While we were talking about our bastion EC2 hosts at work, we decided to reprovision it in ECS Fargate. This makes spinning up a bastion very fast and reset changes that might have been made by engineers. Another reason is to give us access into ECS Fargate instances for troubleshooting; networking, credentials, permissions, etc.
We use linuxserver.io’s openssh-server image for this purpose, with custom init scripts which we clone via git in the entryPoint
in the task definition.
Bastion Features
These are some of the requirements for our bastion host.
- SSH tunnel
- CRON
- Access to MySQL/ElasticSearch
- Up to date user public ssh keys
- Limited access to AWS api
- Update DNS record for bastion host
- Update ECS task to shutdown bastion host after x minutes of inactivity
- Limited user acces with option to
su -
to sudoer user
SSH tunnel and CRON
To enable ssh tunnel and cron, simply set the environment variable in the task definition. Every module can be added with a delimeter of |
.
DOCKER_MODS: "linuxserver/mods:openssh-server-ssh-tunnel|linuxserver/mods:universal-cron"

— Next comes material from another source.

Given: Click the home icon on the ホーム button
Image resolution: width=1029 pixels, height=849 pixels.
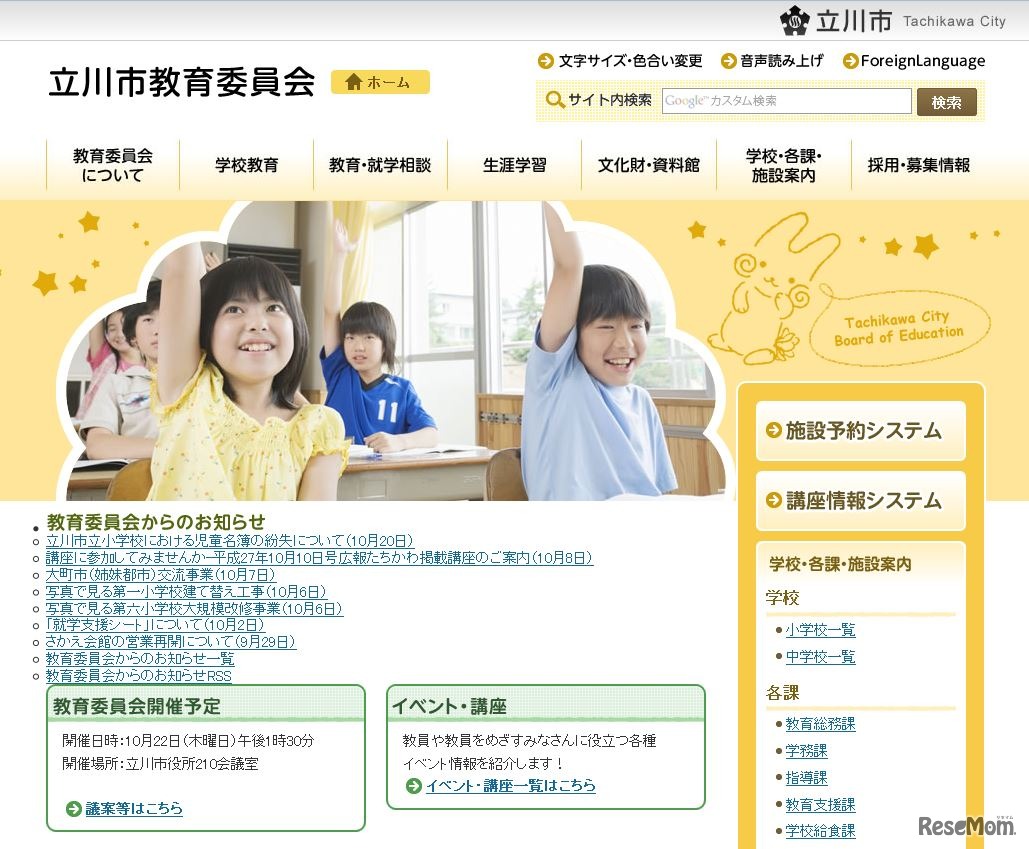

Up to date public SSH keys
We have our public ssh keys in a github repo with each AWS Account as a sub directory. A cronjob that runs every 5 minutes to pull the repo and udpate the authorized_keys file.
Sudo User
By default, the container image has a user abc
, which then can be changed via the USER_NAME
and SUDO_ACCESS
environment variables. We will define the default login user to be ec2-user
and disable sudo access.
We will then have a custom init script to create an additional user with full sudo access. This user gets a password from our SSM parameter store.
Automatic Shutdown
Since we don’t want our bastion to run 24/7, we decided to check for inactivity and set the container count to 0. For this, we check the sytem for pty
and network ESTABLISHED
connections on ssh port
every minute. The timeout value is set in environment variable via task-definition.
Environment Variables
Used by the docker image. These are optional but good to have. We do want ssh-tunnel and cron on the server, so DOCKER_MODS
is enabled for sure.
DOCKER_MODS
:linuxserver/mods:openssh-server-ssh-tunnel|linuxserver/mods:universal-cron
PUBLIC_KEY
:ssh-rsa ***** cwong@laptop
PUBLIC_KEY_DIR
:/root/public_keys/keys/*****
SUDO_ACCESS
:false
USER_NAME
:ec2-user
Used by the scripts in custom-cont-init.d
. These are optional as well, but helps with the init scripts nicely.
OPENSSH_DNS_ZONE
:qa.your-company.com
OPENSSH_GIT_PUBLIC_KEY_REPO
:github.com/your-company/devops-bastion.git
OPENSSH_GIT_TOOLS_DIR
:/root/devops-tools/bastion
OPENSSH_IDLE_TIMEOUT
:1800
OPENSSH_PORT
:22
OPENSSH_ENABLE_SFTP
:true
OPENSSH_SUDO_USER
:sudoer
If these environment variables are set (recommend setting as secrets in task-definition), then the custom init scripts won’t do additional query.
OPENSSH_GITHUB_TOKEN
OPENSSH_SLACK_WEBHOOK
OPENSSH_SUDO_PASSWORD
These are company specific; We use bastion mainly for MySQL and ElasticSearch tunnel, so I set these as variables for easy access.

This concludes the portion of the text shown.